EXERCISE AIM | Can you give the records as a JSON list of strings, one per line with blank lines omitted, starting with the line that contains "This screenshot has width=381, height=284." and going on through the line that contains "coord(29,25)"? Leave the pictures out of the answer.

Word and element pointing entries
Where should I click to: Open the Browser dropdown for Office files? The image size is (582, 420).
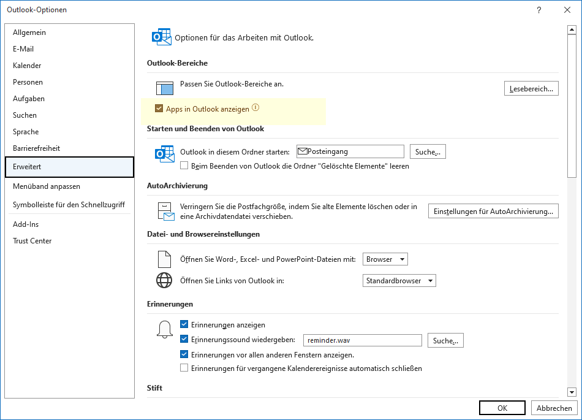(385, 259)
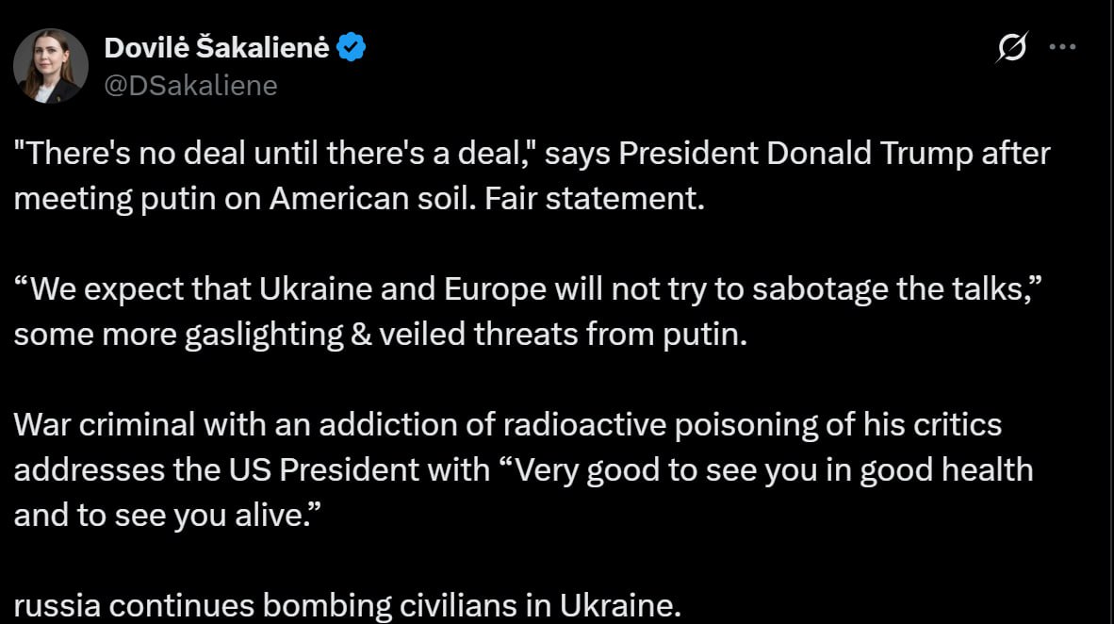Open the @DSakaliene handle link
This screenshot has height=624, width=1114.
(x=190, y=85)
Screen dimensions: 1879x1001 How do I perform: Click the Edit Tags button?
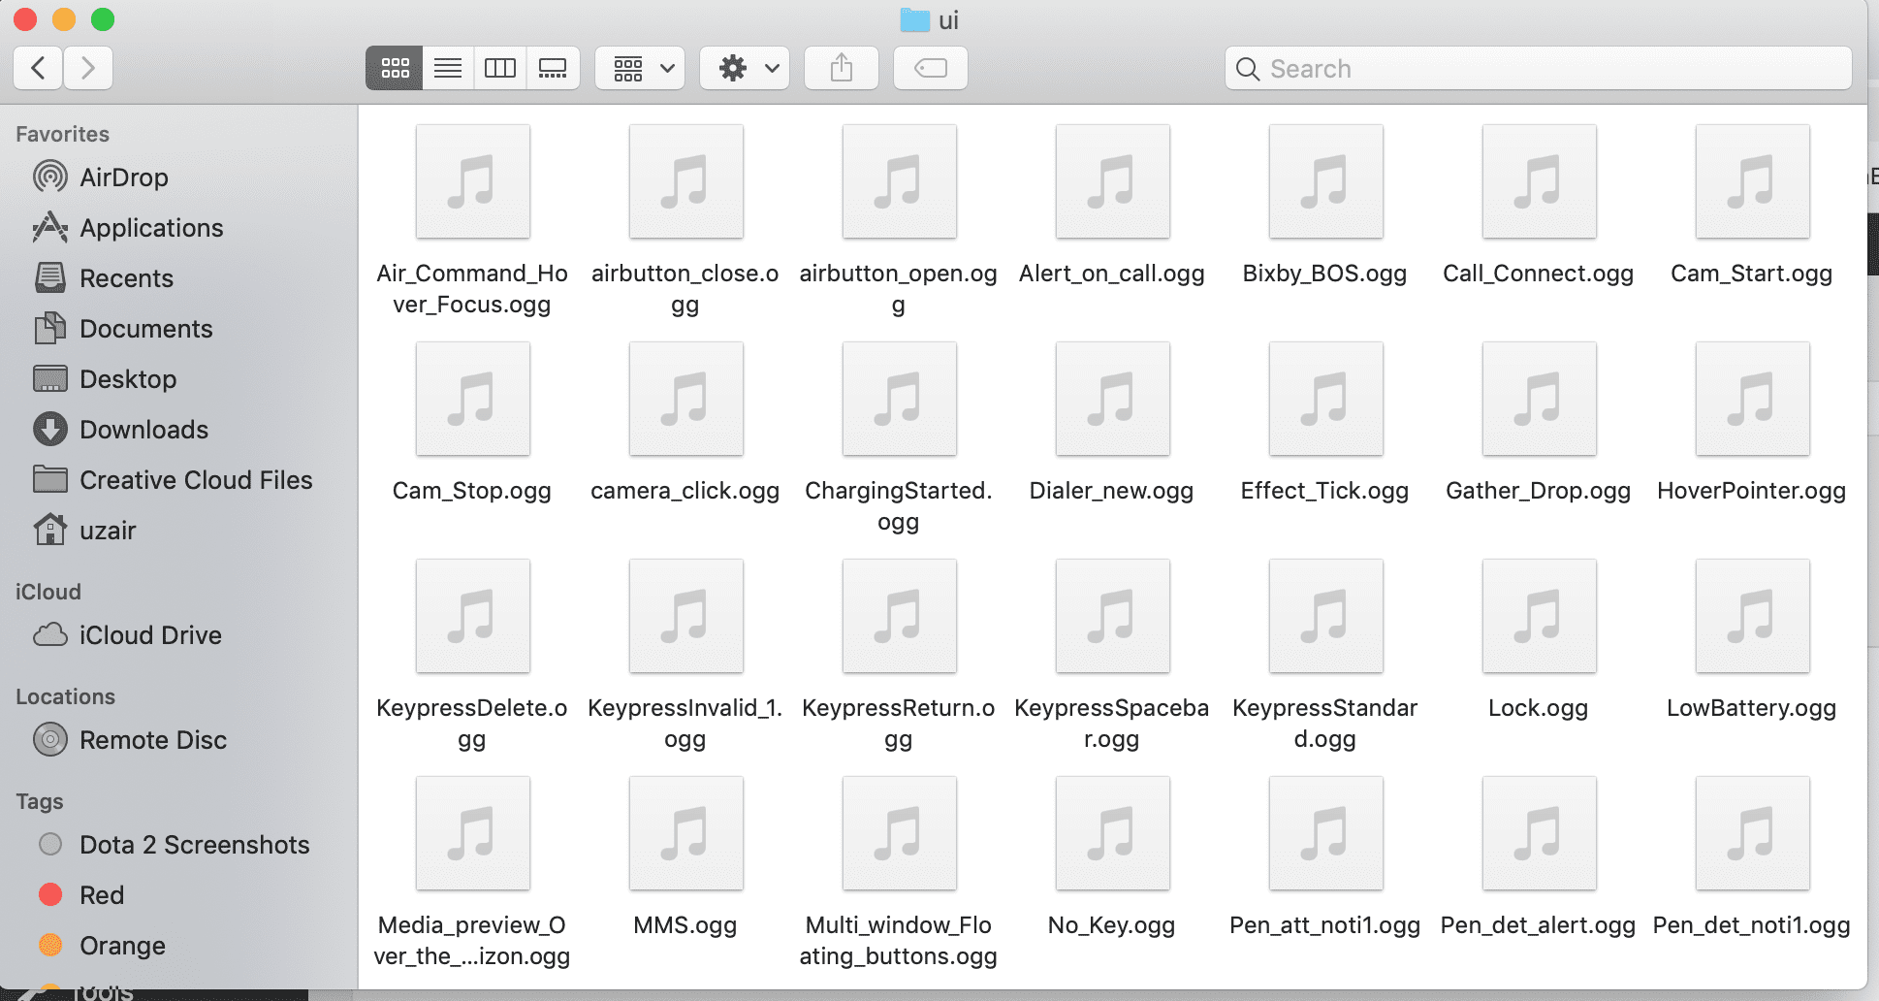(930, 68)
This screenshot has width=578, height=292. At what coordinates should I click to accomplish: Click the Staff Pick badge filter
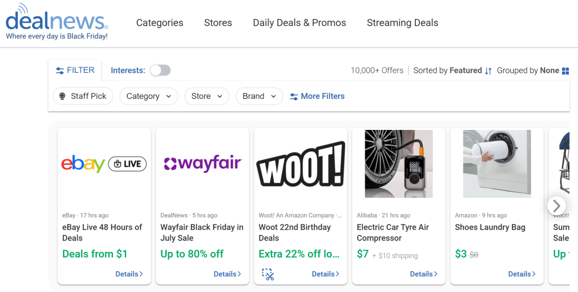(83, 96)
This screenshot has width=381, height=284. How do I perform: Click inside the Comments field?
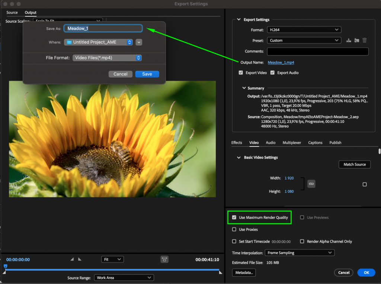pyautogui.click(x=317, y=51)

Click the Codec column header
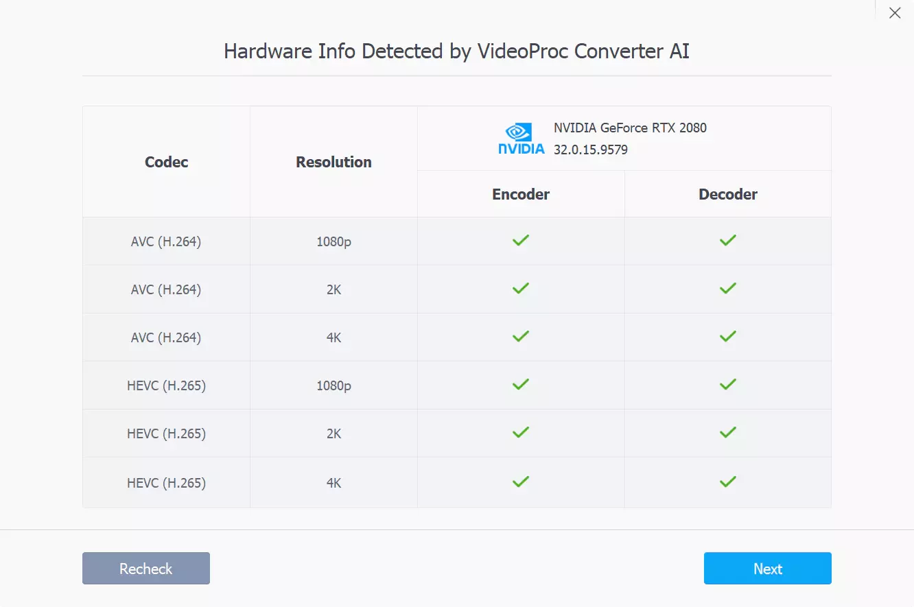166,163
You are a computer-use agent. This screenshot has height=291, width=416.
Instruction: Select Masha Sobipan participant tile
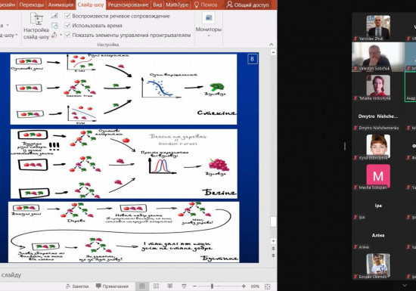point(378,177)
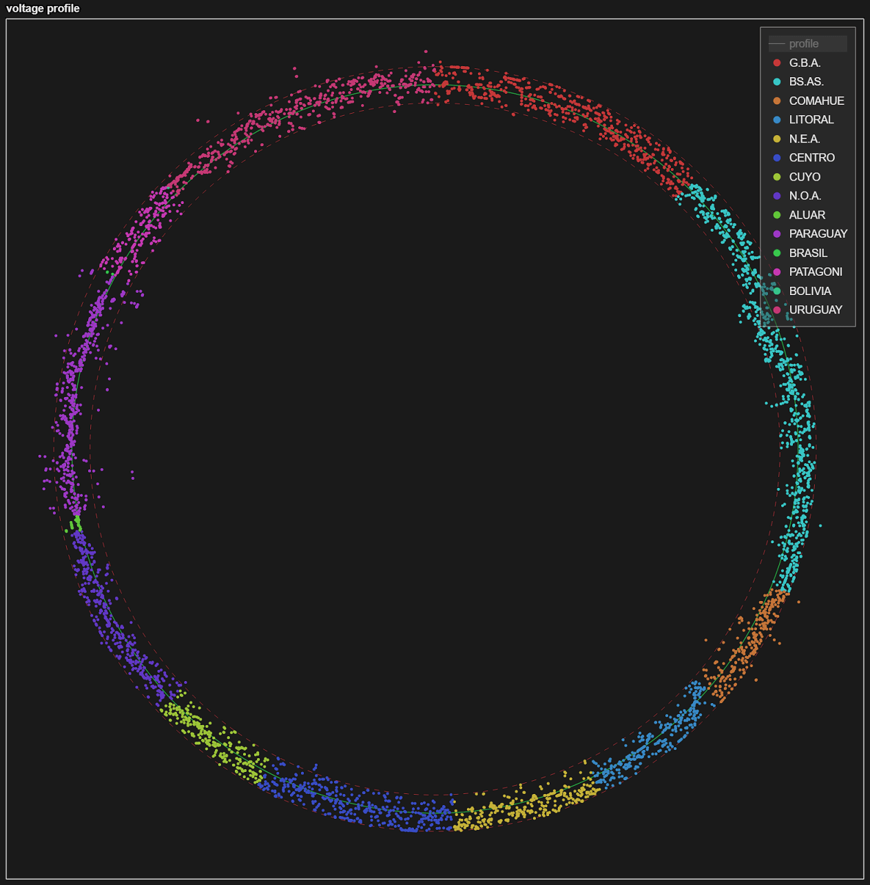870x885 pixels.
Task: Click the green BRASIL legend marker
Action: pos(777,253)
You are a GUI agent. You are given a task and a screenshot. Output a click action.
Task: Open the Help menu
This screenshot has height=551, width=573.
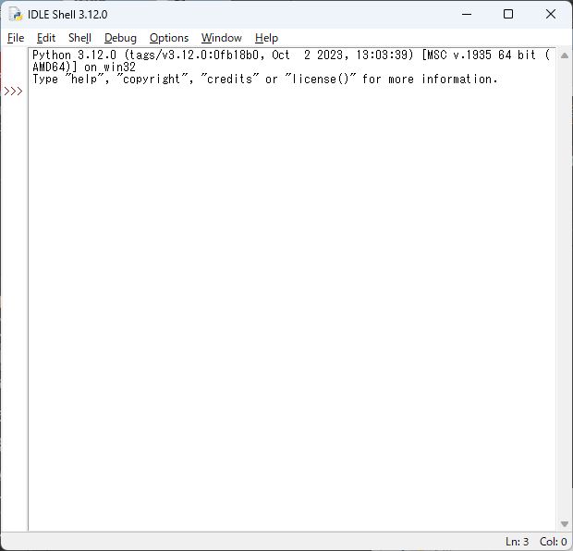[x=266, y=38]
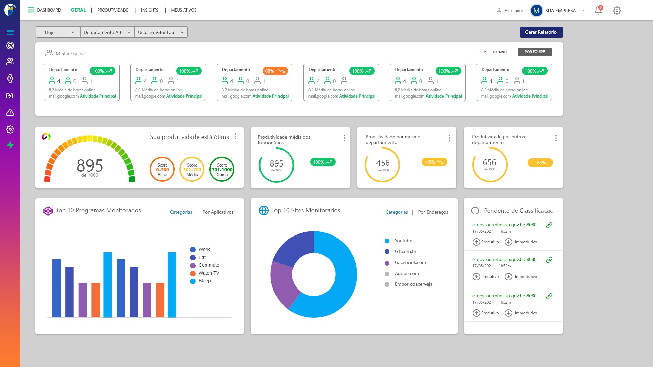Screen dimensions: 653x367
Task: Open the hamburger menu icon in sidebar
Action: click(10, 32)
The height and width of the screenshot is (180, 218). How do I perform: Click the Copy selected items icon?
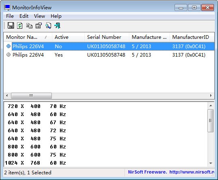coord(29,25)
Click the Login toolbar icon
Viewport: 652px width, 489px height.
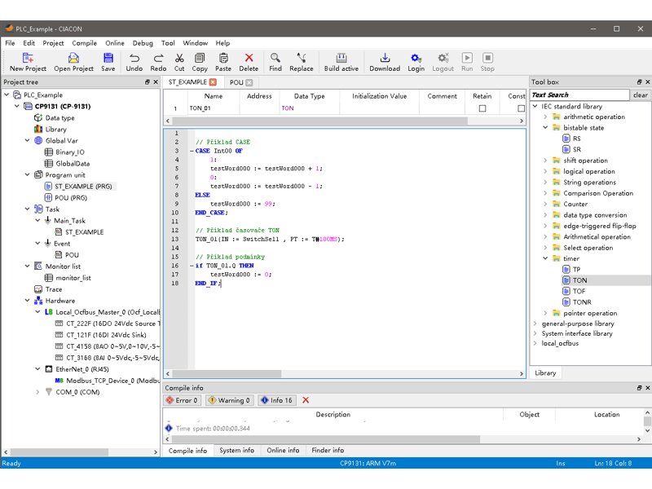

EXERCISE ANSWER |
[
  "This screenshot has width=381, height=284. How do I perform: Click inside the Comments field?",
  "pyautogui.click(x=317, y=51)",
  "Click the Codec column header",
  "166,163",
  "You are a computer-use agent. This screenshot has height=291, width=416.",
  "Instruction: Select Masha Sobipan participant tile",
  "point(378,177)",
  "870x885 pixels.",
  "Task: Click the green BRASIL legend marker",
  "Action: pos(777,253)",
  "You are a GUI agent. You are given a task and a screenshot. Output a click action.",
  "Task: Open the Help menu",
  "This screenshot has height=551, width=573.",
  "[x=266, y=38]",
  "Screen dimensions: 653x367",
  "Task: Open the hamburger menu icon in sidebar",
  "Action: click(10, 32)",
  "The height and width of the screenshot is (180, 218). How do I perform: Click the Copy selected items icon?",
  "coord(29,25)"
]